Da stand er, ragte hoch über ihnen in die Finsternis. Eine Säule vollkommener Schwärze umgeben von Dunkelheit. Hinter Skadwa blinzelte Mörker scheu hervor. Und Gnista begriff. Sein Artgenosse, aus der gleichen Nacht wie er gemacht, hatte ihn verraten.

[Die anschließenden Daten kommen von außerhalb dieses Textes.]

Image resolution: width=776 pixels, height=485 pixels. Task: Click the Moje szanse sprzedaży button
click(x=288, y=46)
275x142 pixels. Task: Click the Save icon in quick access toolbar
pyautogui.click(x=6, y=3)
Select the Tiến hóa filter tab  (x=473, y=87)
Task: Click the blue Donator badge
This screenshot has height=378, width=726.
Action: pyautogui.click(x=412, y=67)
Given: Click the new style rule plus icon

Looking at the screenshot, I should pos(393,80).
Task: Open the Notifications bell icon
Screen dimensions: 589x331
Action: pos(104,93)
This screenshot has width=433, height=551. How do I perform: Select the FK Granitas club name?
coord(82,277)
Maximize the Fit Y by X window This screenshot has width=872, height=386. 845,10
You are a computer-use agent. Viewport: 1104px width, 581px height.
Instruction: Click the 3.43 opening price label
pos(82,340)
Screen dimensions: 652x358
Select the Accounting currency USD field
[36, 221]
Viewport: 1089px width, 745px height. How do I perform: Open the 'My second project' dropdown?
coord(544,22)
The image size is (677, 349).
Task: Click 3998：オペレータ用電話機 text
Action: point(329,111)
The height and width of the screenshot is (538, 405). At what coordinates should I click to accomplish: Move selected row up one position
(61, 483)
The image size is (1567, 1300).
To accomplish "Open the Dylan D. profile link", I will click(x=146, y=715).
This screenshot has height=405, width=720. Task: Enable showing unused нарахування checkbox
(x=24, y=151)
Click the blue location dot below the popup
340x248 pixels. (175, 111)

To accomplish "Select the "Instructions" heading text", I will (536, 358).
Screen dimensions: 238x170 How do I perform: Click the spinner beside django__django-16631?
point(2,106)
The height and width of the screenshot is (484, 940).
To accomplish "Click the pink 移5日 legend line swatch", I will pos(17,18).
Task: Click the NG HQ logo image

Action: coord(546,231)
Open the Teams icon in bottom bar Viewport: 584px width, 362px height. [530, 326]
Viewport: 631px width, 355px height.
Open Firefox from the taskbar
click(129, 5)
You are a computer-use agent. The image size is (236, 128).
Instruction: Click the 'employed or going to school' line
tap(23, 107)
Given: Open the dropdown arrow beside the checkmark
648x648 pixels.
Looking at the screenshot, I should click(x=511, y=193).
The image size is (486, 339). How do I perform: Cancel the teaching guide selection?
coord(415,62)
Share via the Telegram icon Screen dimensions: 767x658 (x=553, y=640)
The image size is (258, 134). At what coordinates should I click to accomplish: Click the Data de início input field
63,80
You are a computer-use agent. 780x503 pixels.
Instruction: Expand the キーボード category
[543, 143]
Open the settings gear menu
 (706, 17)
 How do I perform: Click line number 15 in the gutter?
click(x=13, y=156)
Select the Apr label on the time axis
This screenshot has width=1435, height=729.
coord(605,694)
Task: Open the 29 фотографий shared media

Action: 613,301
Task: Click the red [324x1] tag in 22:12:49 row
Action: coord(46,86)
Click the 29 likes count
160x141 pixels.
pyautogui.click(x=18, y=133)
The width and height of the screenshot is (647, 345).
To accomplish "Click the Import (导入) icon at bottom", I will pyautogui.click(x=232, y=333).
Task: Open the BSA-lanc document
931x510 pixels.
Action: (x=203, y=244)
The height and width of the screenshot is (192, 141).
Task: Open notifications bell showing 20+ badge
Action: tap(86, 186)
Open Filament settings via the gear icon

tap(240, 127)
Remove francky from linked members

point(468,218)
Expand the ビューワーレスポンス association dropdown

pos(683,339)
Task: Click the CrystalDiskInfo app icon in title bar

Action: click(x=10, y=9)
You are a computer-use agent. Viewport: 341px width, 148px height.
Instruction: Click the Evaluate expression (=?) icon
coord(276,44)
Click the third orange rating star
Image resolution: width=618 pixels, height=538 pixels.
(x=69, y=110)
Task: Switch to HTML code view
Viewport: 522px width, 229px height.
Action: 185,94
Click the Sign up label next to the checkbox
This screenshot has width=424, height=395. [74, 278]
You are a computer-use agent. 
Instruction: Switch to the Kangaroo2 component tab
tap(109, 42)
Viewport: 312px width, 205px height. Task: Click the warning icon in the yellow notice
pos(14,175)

Skadwas Augen leuchteten schwarz auf. Gnista fuhr zusammen und tat zitternd einen Schritt zurück. Dabei glaubte der Junge, die Furcht des Zwielichtwichtels förmlich spüren zu können.
Der Dämmerflechter hob seine Mundwinkel zu einem dunklen Lächeln, als er sich nun wie in Zeitlupe bückte und nach der Glimmergeißel griff. Dann wandte er sich wieder dem knienden Krigk zu.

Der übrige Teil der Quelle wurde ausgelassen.